▶

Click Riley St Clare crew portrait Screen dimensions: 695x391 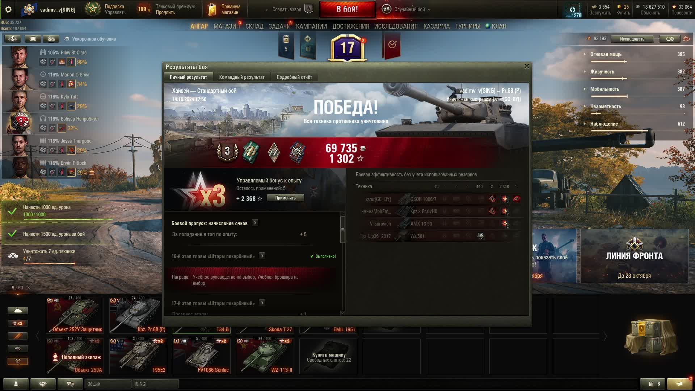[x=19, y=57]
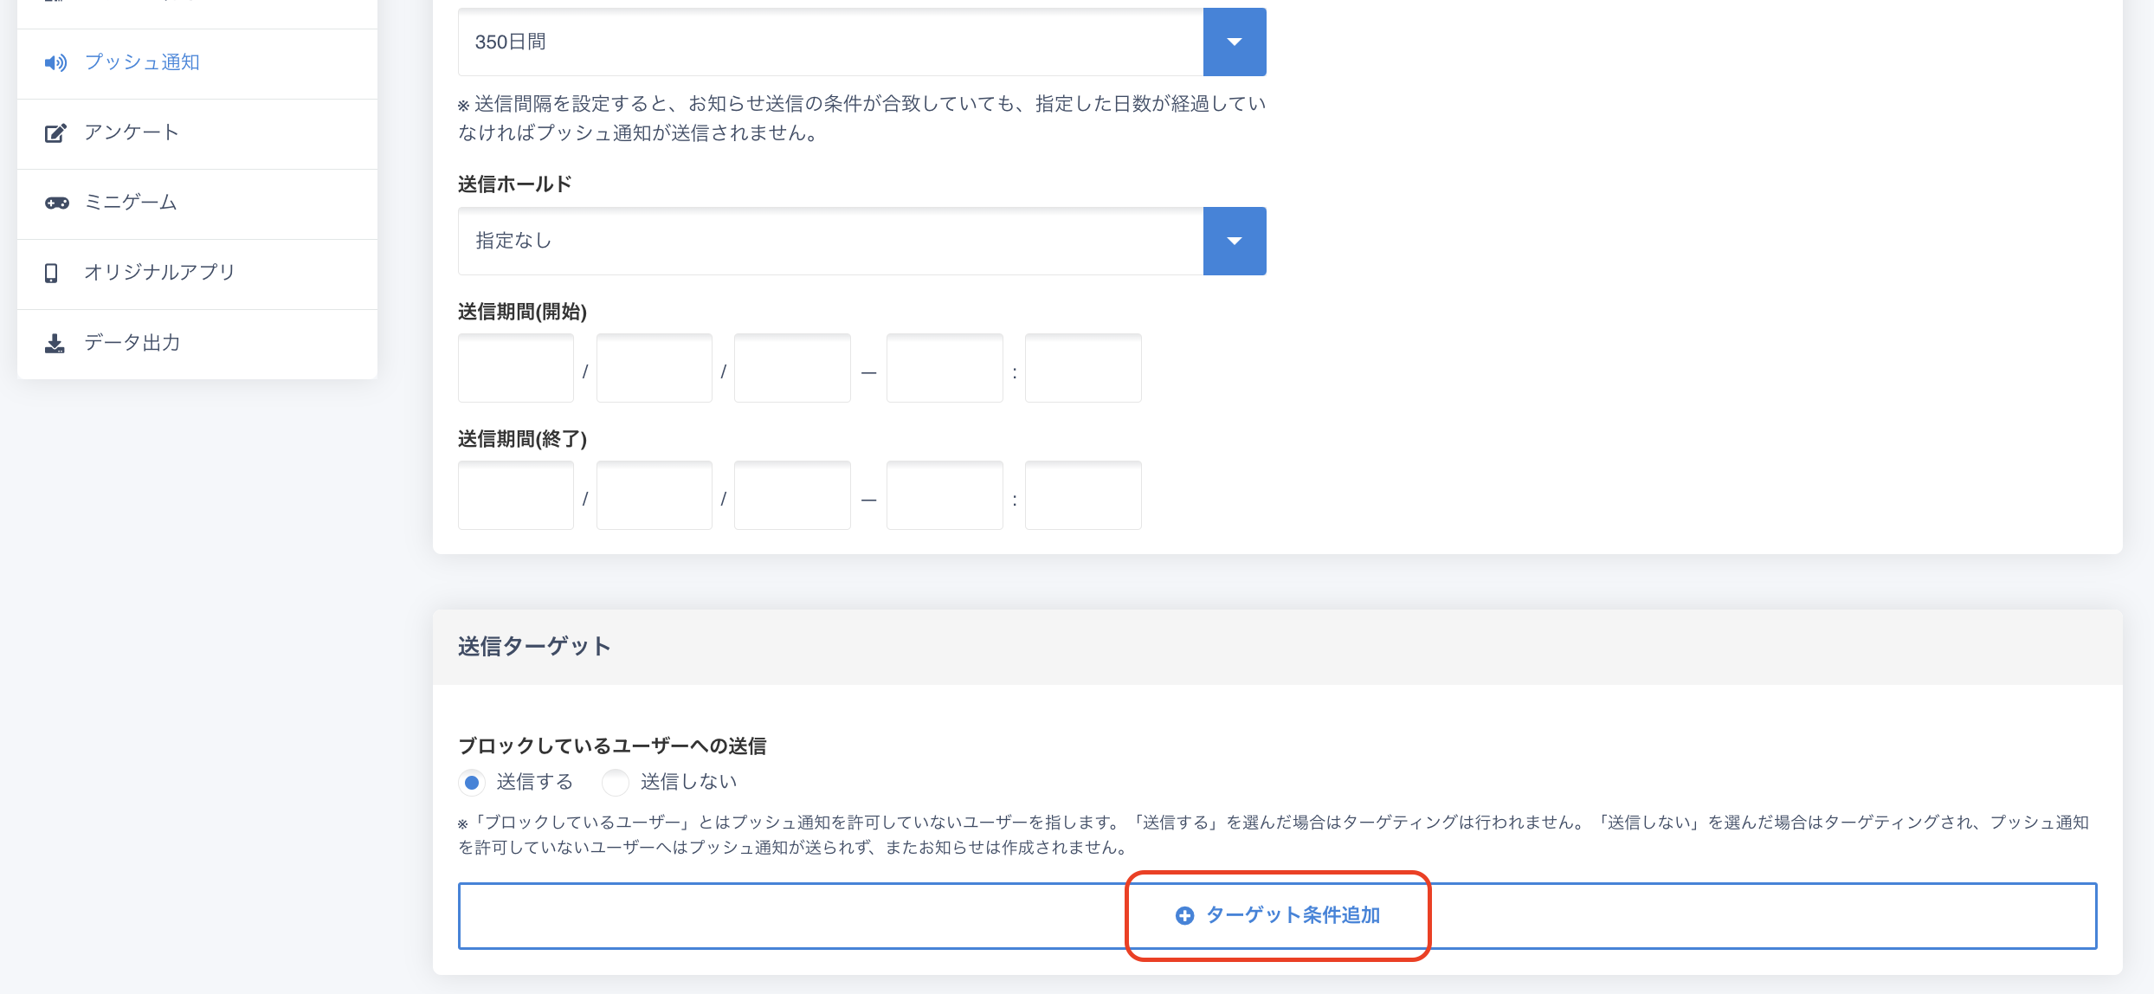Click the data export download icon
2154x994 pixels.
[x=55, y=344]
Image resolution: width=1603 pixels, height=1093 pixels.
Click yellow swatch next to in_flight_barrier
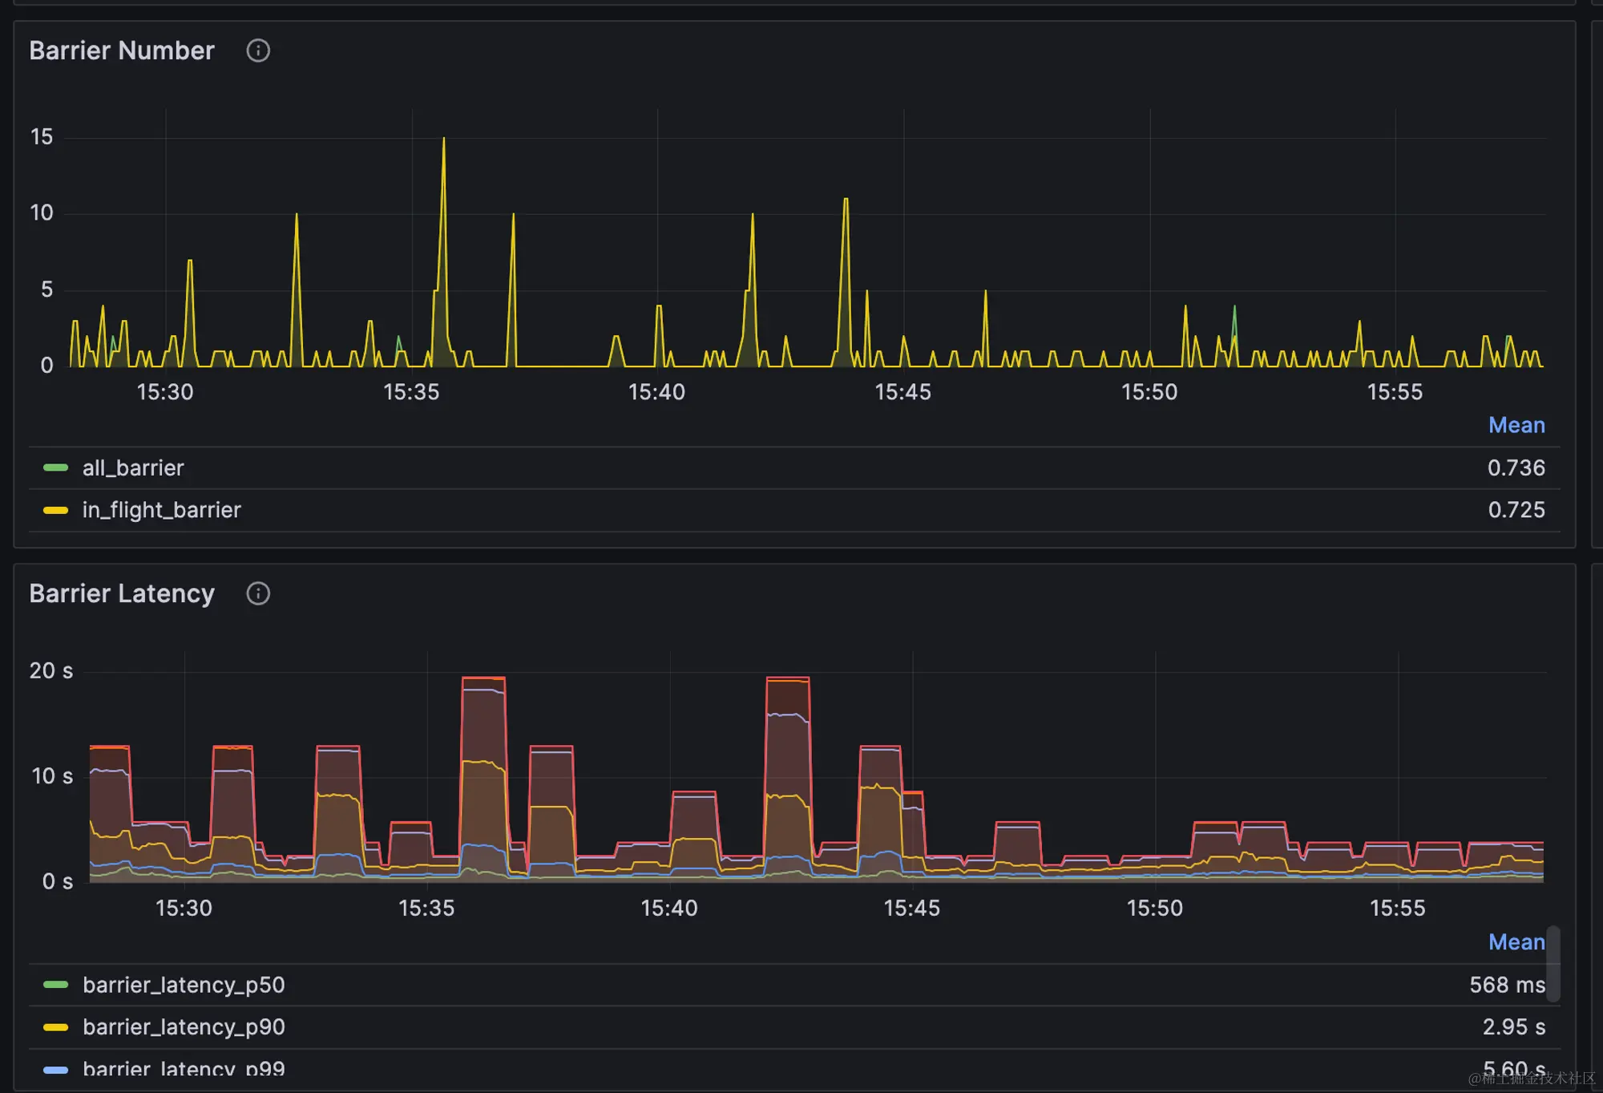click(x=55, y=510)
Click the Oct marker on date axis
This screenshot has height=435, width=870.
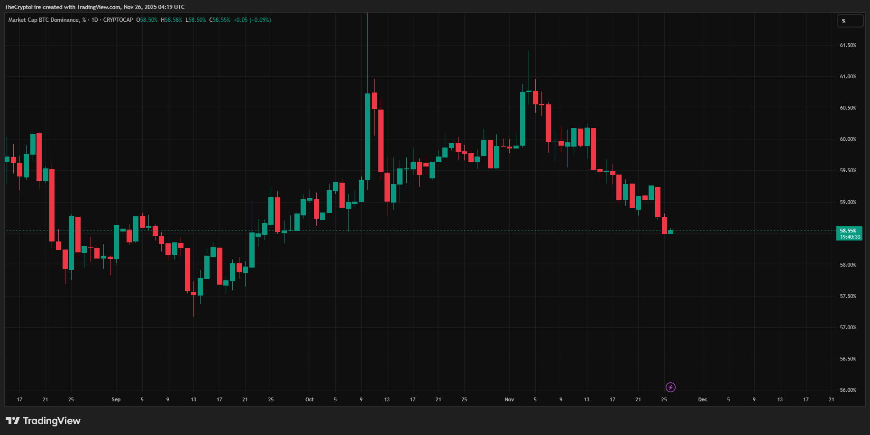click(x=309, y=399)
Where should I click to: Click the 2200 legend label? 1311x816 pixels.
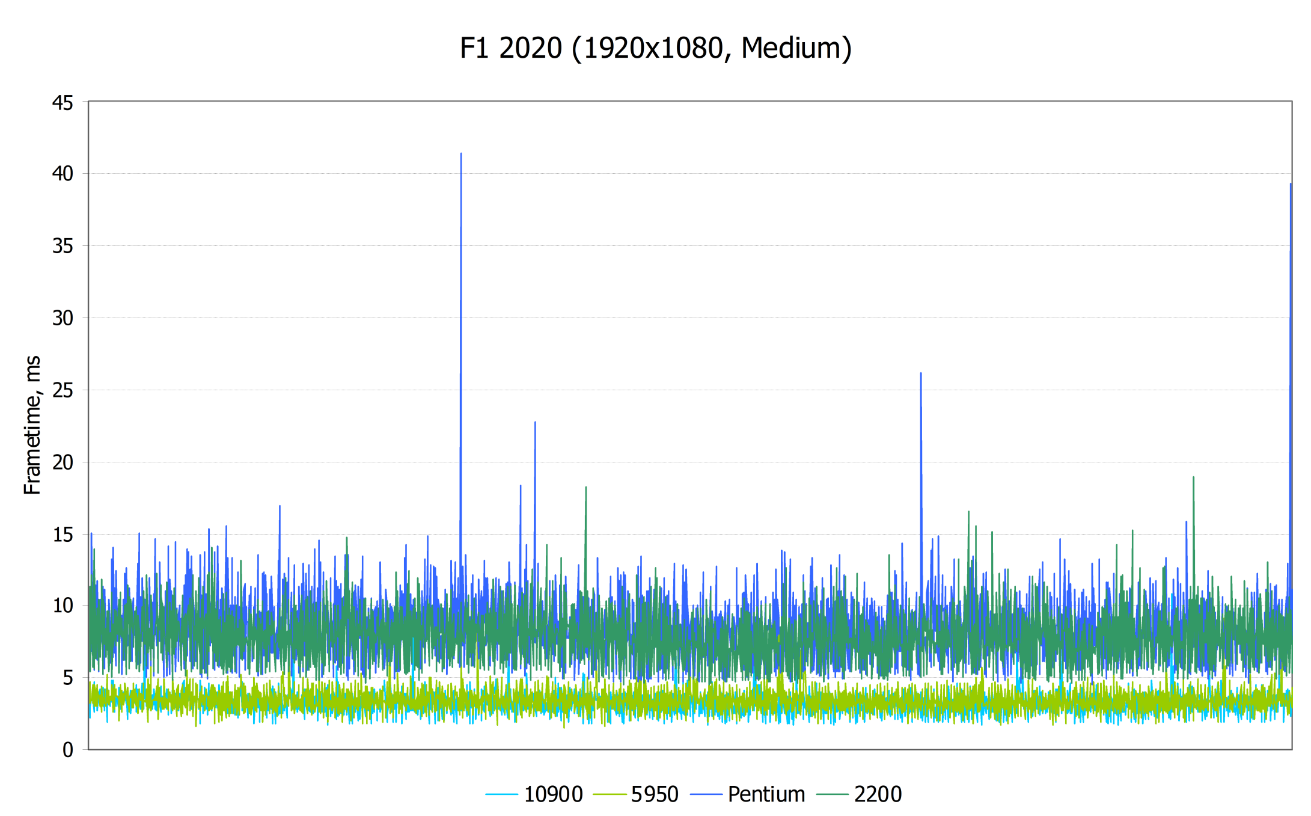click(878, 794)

◀

Work request:
Leaving out the pictures, return exactly the lines from the one that contains "This screenshot has height=435, width=870." through the last line of the records above, inclusive.

Task answer:
This screenshot has height=435, width=870.
click(x=309, y=399)
Where should I click to: Click the 2200 legend label? 1311x816 pixels.
click(878, 794)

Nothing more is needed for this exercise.